Five years later, what had begun as an experiment had clearly proved itself. “When you see the research that has been done in the first five years, the intellectual property, the papers published in top scientific magazines,…the influence it had on teaching at Harvard, the influence it had on collaborative research throughout [SEAS] and the Faculty of Arts and Sciences—you have to continue,” said Wyss, speaking from Paris. Having just looked at some great paintings, he added, “When Cezanne created one of his landscapes, he had to go and paint another one. He could not stop. So, when you create the Wyss and then think about the second gift, you almost have to do it.”
The Science: “A Startup on Steroids”
Despite the large sums involved (to date, $381 million from Wyss and $187 million from the University), the institute’s beginnings in 2009 were humble, Ingber recalled. Its first employee, Mary Tolikas, who quit her job at a startup and joined the organization as operations director, and Ayis Antoniou, the second employee and now Wyss administrative director, at first held meetings in cars parked strategically to tap the local wireless network, trying to launch a completely new kind of translational research organization that would draw engineering inspiration from nature.
Within three years, though, there were 300 full-time staff members. (There are now about 375 staff members, housed in about 100,000 square feet of leased space, mainly in the Longwood Medical area, with a small presence in Cambridge.) “It was like a startup on steroids” said Ingber, “and at the time we couldn’t believe we’d done it.” Since its launch, the Wyss has produced 2,085 publications, with one paper in Science or Nature per month on average (the holy grail for scientists publishing their discoveries); filed for 2,623 patents—and been issued 392; launched 29 startups; and entered 53 agreements to license technology. Since 2009, 23.8 percent of Harvard’s patent applications have been linked to Wyss research.
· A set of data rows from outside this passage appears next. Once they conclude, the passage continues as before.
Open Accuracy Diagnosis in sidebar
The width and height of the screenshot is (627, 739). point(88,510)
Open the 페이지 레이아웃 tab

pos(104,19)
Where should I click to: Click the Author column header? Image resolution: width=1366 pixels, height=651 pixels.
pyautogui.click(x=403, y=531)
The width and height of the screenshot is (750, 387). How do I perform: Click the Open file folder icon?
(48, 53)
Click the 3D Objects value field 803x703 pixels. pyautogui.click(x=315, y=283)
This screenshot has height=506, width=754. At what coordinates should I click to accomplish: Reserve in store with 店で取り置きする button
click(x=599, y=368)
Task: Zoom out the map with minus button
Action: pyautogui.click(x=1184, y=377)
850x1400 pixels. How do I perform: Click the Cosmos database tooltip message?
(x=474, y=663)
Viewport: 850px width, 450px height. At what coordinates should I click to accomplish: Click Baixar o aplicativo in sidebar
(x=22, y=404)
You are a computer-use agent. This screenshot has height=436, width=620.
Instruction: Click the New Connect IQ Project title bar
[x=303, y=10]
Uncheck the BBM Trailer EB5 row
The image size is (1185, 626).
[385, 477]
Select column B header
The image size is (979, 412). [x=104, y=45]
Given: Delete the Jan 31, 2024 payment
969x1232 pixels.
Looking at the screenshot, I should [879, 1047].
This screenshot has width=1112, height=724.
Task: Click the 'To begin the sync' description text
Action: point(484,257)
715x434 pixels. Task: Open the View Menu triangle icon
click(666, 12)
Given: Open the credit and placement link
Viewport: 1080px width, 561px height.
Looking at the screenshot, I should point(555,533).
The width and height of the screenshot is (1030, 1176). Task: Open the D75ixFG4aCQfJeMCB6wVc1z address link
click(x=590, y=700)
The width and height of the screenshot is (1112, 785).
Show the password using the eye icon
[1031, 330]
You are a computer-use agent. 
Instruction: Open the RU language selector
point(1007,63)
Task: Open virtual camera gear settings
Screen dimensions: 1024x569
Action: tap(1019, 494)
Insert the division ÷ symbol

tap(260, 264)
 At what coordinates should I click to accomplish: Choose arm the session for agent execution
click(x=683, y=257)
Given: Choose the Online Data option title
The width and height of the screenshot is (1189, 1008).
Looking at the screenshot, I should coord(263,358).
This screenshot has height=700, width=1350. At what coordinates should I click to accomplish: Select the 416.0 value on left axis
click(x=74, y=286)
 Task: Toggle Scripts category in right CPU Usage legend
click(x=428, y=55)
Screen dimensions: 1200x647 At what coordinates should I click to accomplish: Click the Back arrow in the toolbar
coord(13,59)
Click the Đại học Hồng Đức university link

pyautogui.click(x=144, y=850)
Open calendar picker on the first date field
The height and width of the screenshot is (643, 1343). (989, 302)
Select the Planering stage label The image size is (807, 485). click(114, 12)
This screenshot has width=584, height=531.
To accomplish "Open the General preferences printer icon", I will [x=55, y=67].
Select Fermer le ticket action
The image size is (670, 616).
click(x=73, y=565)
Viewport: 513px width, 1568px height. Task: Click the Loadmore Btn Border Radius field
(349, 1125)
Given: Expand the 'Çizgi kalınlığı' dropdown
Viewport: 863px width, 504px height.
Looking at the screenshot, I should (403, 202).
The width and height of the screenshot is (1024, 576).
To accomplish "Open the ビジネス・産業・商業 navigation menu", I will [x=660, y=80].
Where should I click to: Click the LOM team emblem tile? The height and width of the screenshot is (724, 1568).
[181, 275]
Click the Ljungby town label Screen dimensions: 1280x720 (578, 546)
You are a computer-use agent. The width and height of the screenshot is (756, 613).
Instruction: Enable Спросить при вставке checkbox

Courtesy of the Wyss Institute at Harvard University
The institute’s scientific program is organized around constantly evolving “platforms” and initiatives (see below), each aiming to foster technologies that are developed and de-risked through the institute’s unique validation and project advancement program, which has launched numerous startup companies and entered industrial licensing agreements to commercialize technologies developed at the Wyss. Current areas of research include:
- soft, wearable robots that increase the user’s balance, endurance and strength, either in ill-health or in environments that place extreme demands on the human body;
- adaptive materials that are responsive and self-optimizing, such as coatings that prevent barnacles from sticking to the hulls of ships, thereby producing huge energy savings;
- biomimetic microsystems, such as organ-on-a-chip microfluidic cell culture devices that recapitulate the complex functions and disease states of living human organs—useful for drug testing and personalized medicine;
- materials that can modulate immune responses to treat cancer and infections, for example;
- engineered, living, cellular devices programmed to detect pathogenic viruses, or reduce off-target drug delivery;
- programmable swarms of molecular robots that can aid in sequencing, imaging, and drug delivery;
- synthetic biology, for editing genes and proteins in applications ranging from healthcare and chemical manufacturing to information storage; and functional, vascularized 3-D organ replacements for implantation in the human body.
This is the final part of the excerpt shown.